■ **STATED GOAL**: From the forum post on the Chi² test, copy the stretch from "Am i right, when" through "dont expect it?" word for word.

■ **SOURCE DOCUMENT**:
***

1. ## Chi² reasonable?

Dear Statistic-Professionals,

I'm new to statistics and i have got a problem, that i cannot really solve on my own. I hope someone is out there who can explain Chi² test in more detail. Here is my problem

The following frequency of answers is expected when asking people for there favourite letter (A,B, C or D) e.g.:
A: 25%
B: 25%
C: 25 %
D: 25%
Then i make a real experiment with lets say 100 people and I get the following results for the frequencey values:
A: 28%
B: 22%
C: 25 %
D: 25%

Am i right, when i want to do the Chi² test with such data to test wheter my experimental results are significant for my assumed distribution?

But this is only the first part of the Problem. The next part is more tricky. Now my expected frequencenies are the following:
A: 50%
B: 30%
C: 20%
D: 0%
I do the experiment with 100 people again and i get results as below:
A: 49%
B: 30%
C: 20%
D: 1%
The question is now: I assume a frequency of zero for "D" now. When i am looking at the Chi² formular, i can see that this will be in the denominator of one of the terms. How do i handle this statistical outlier, because "D" occurs althoung i dont expect it?

***

■ **DATASET ROWS**:
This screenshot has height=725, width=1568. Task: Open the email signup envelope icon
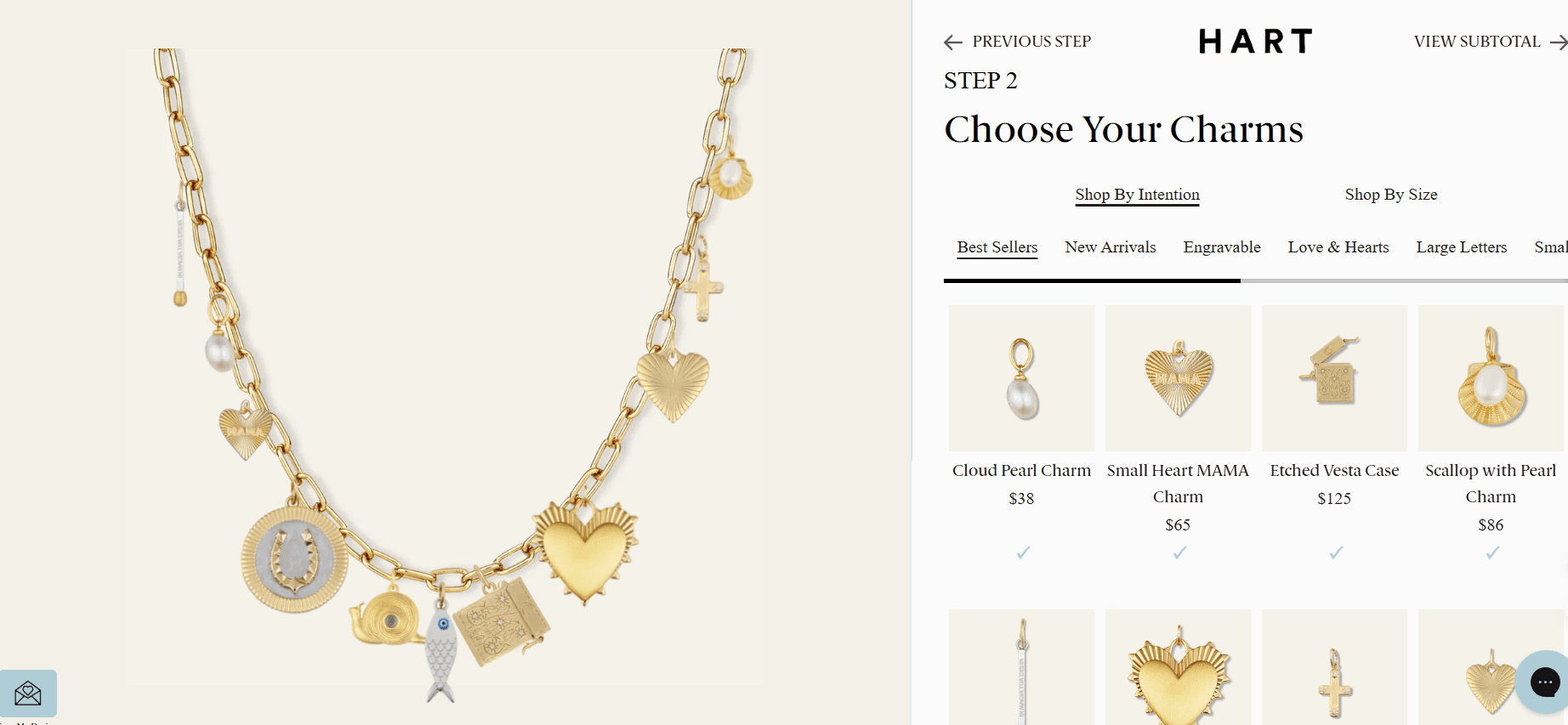[30, 694]
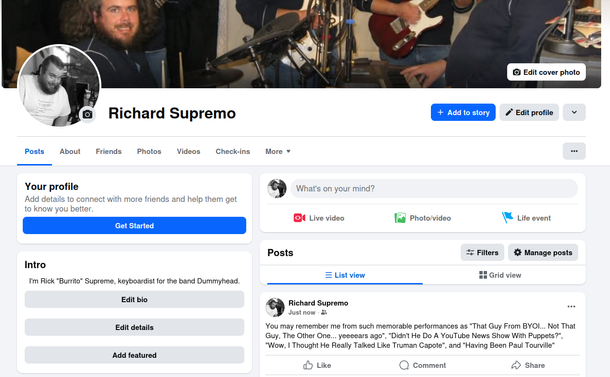The image size is (610, 377).
Task: Comment on the latest post
Action: point(422,365)
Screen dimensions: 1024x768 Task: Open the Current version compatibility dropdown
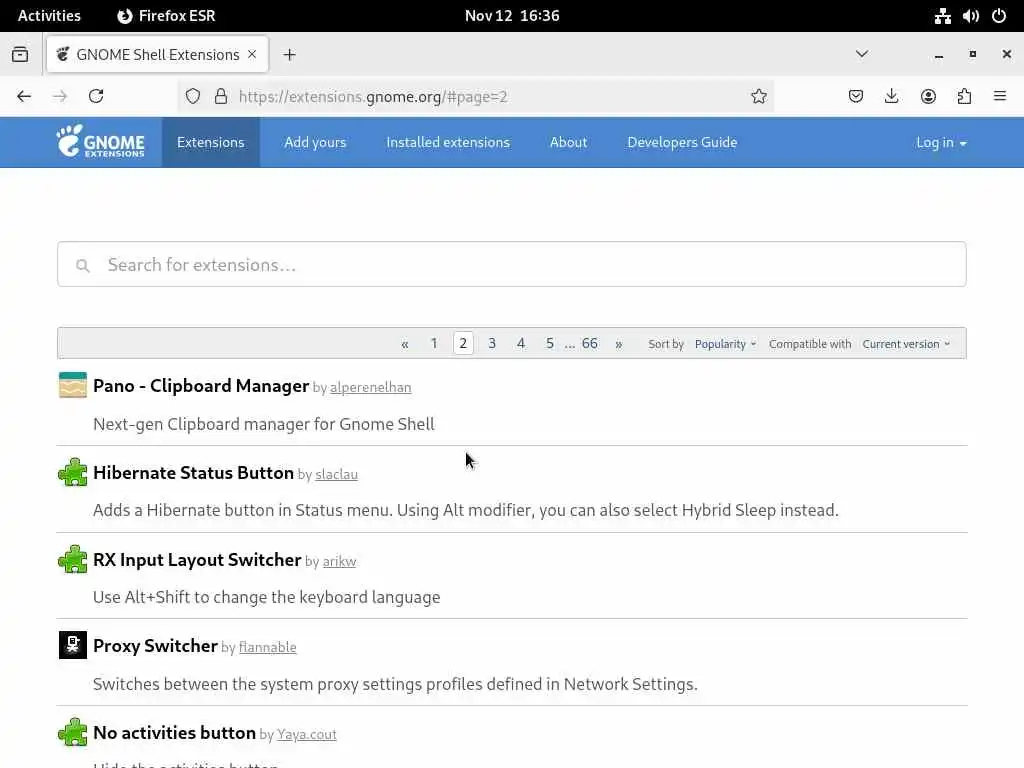(x=906, y=344)
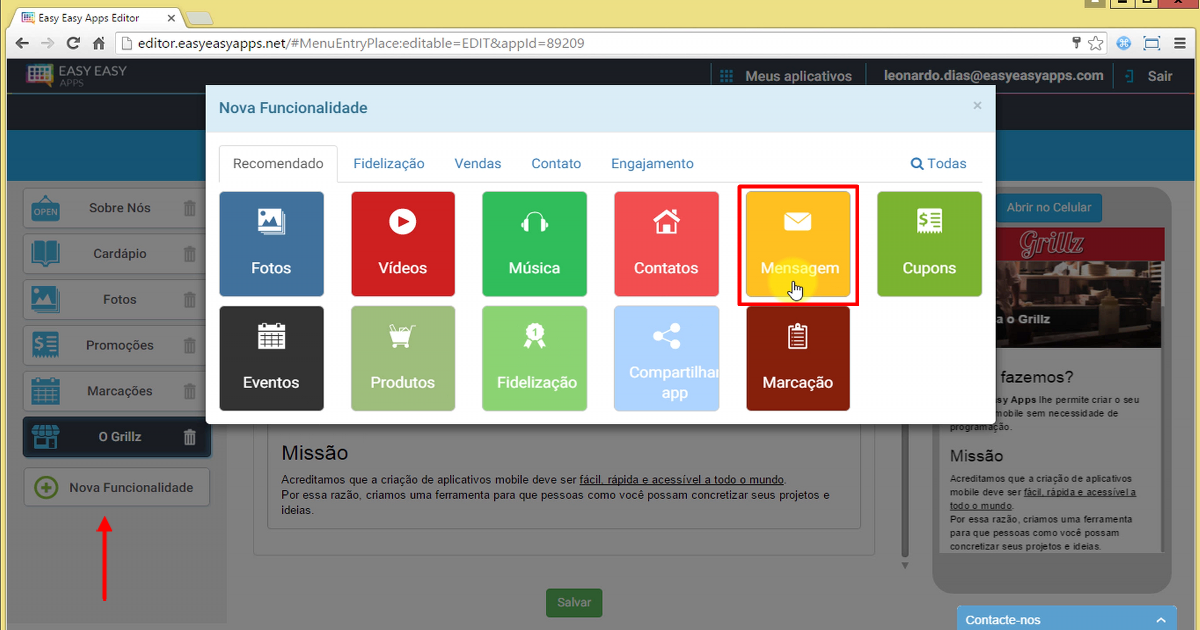Click the Salvar button
This screenshot has height=630, width=1200.
click(x=573, y=602)
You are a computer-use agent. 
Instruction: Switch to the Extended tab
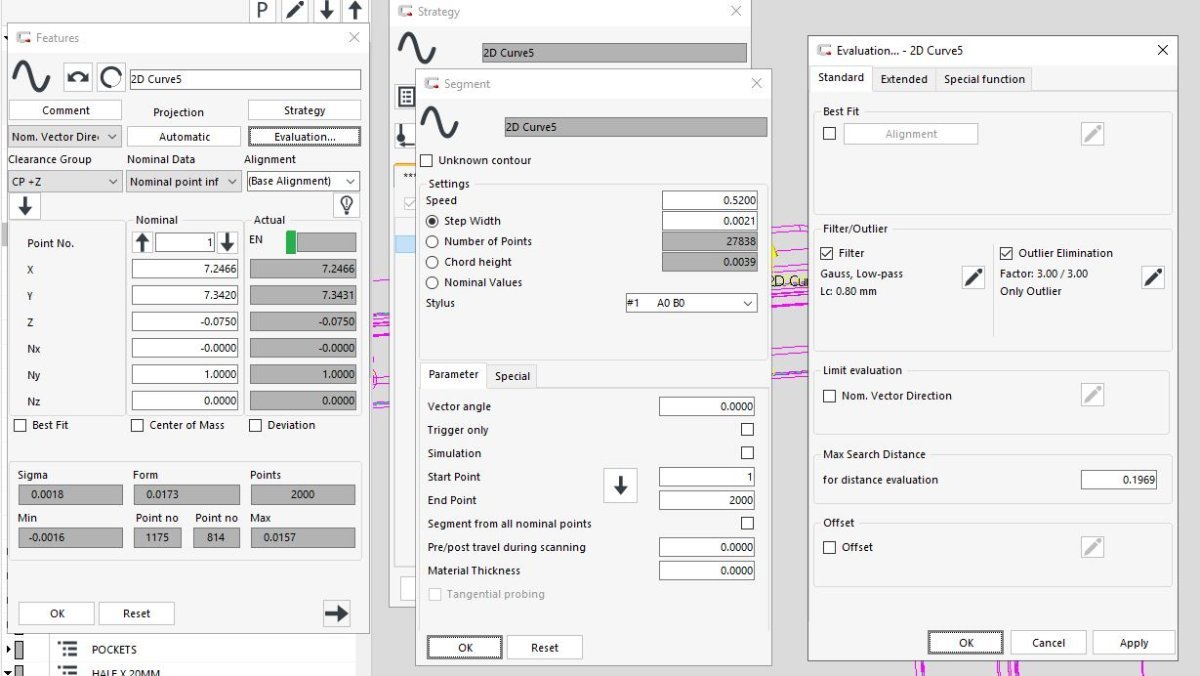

***

■ **RESULT OF THIS EXERCISE**:
Am i right, when i want to do the Chi² test with such data to test wheter my experimental results are significant for my assumed distribution?

But this is only the first part of the Problem. The next part is more tricky. Now my expected frequencenies are the following:
A: 50%
B: 30%
C: 20%
D: 0%
I do the experiment with 100 people again and i get results as below:
A: 49%
B: 30%
C: 20%
D: 1%
The question is now: I assume a frequency of zero for "D" now. When i am looking at the Chi² formular, i can see that this will be in the denominator of one of the terms. How do i handle this statistical outlier, because "D" occurs althoung i dont expect it?